Duchenne muscular dystrophy (DMD) is a muscle disease caused by mutations of the dystrophin gene. Gene replacement therapy represents a very promising approach to cure this disease. The dystrophin gene is one of the largest genes in the genome and it exceeds the carrying capacity of adenoassociated viral vector (AAV) and lentiviral vector, the most powerful gene delivery vehicles for muscle. The truncated mini/micro-dystrophin genes have been developed to overcome this hurdle. Despite improvement of muscle function and the dystrophic phenotype by these mini/micro-dystrophin genes, none of them can restore sarcolemmal neuronal nitric oxide synthase (nNOS). Sarcolemmal nNOS plays a crucial role in maintaining blood perfusion during muscle contraction. In DMD patients, sarcolemmal nNOS is lost. Consequently, it leads to functional ischemia and muscle damage. To improve the therapeutic efficacy of the truncated dystrophin genes, one has to develop the new synthetic dystrophin genes with the ability to restore sarcolemmal nNOS. The motif for nNOS sarcolemmal localization was identified and incorporated into new mini/microdystrophin genes.

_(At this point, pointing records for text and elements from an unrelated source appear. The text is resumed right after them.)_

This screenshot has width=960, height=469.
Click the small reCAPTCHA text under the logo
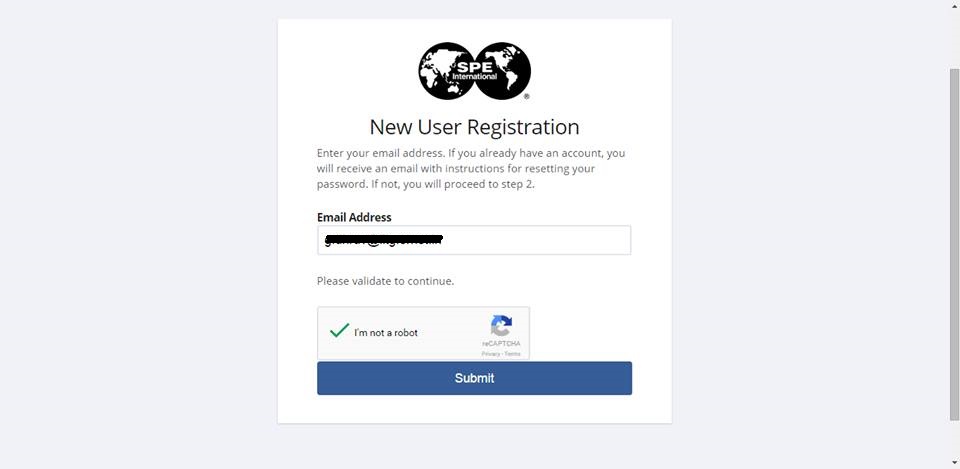[x=501, y=344]
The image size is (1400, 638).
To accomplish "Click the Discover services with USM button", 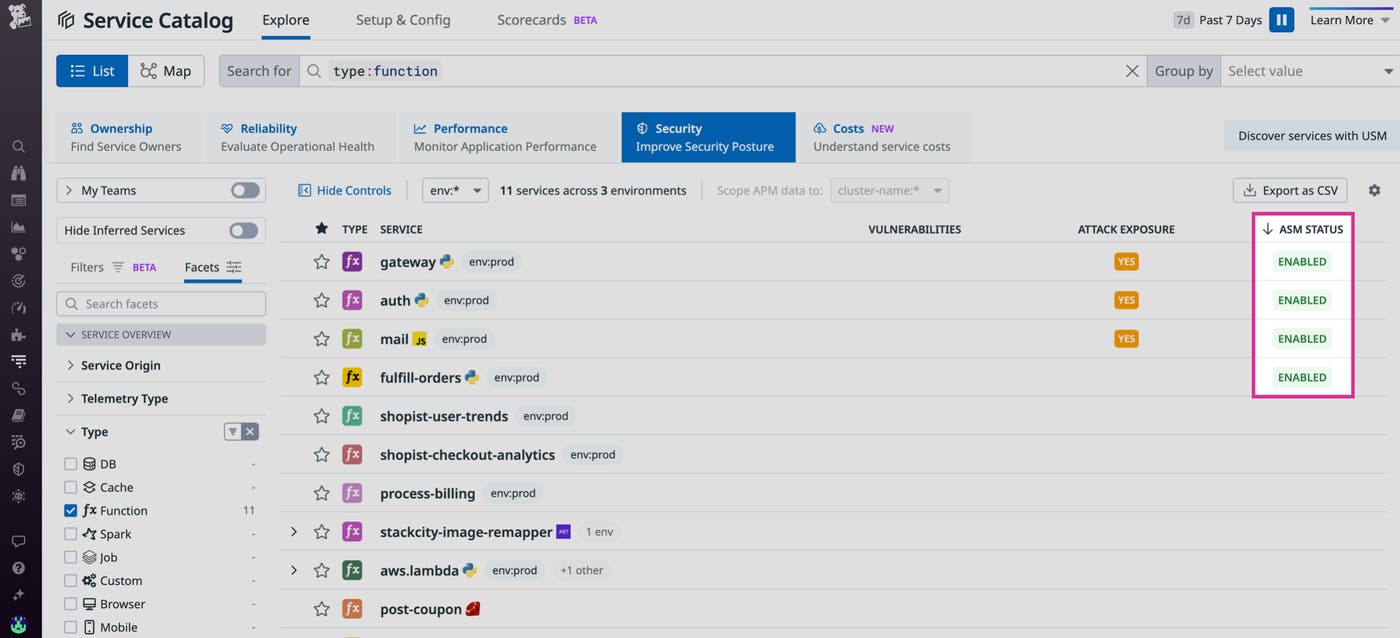I will pos(1311,136).
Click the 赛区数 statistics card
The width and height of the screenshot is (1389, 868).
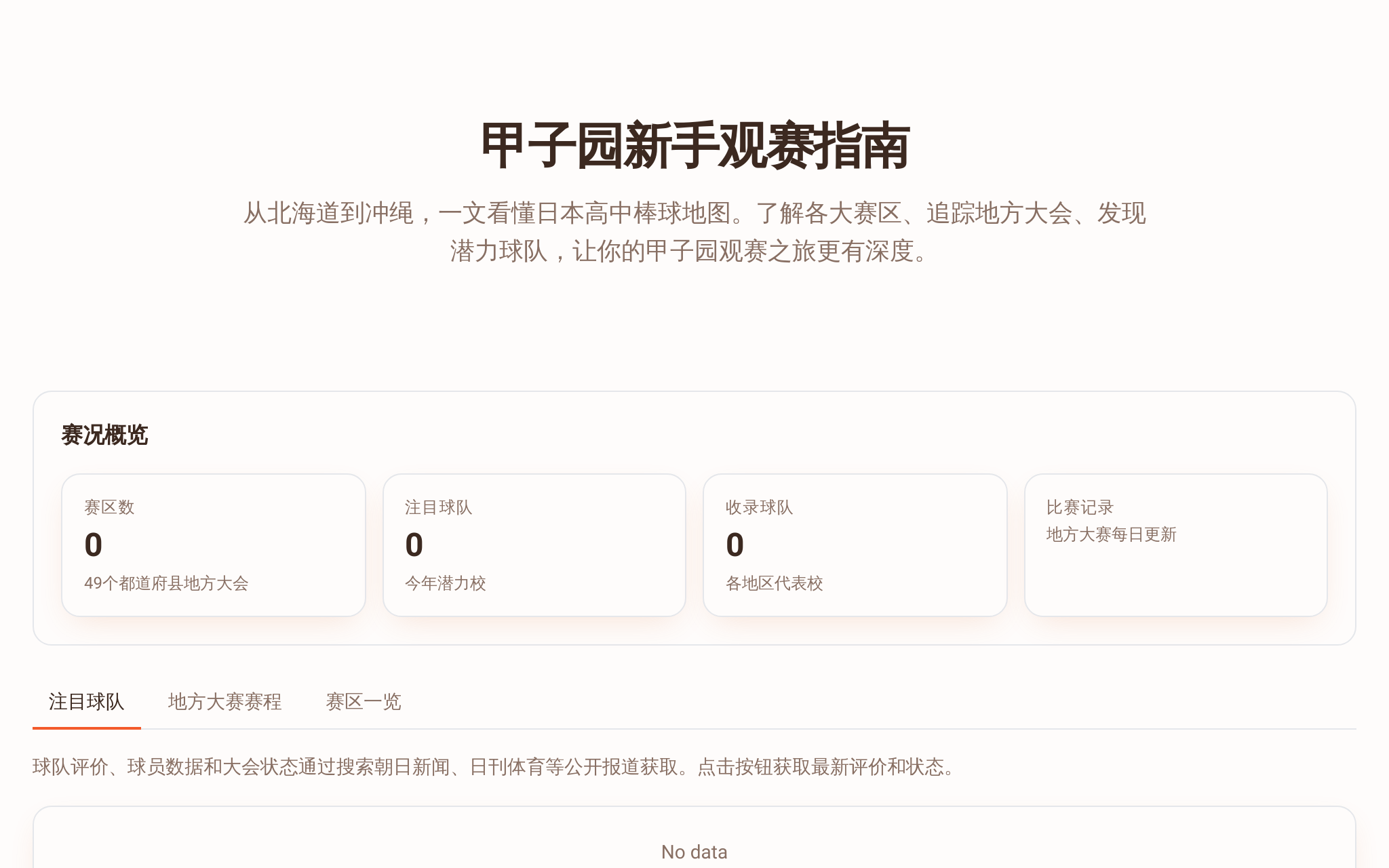click(214, 545)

The effect of sarcolemmal nNOS restoration on the muscle functions, blood perfusion in contracting muscle and exercise performance was evaluated. Dystrophin spectrin-like repeats 16 and 17 (R16/17) are required for sarcolemmal nNOS localization. The synthetic mini/micro-dystrophin genes carrying R16/17 significantly improved muscle function, blood perfusion and exercise capacity. Our newly developed R16/17 mini/micro-dystrophin genes provide functions close to that of the full-length dystrophin gene. They represent excellent candidate genes for DMD gene therapy.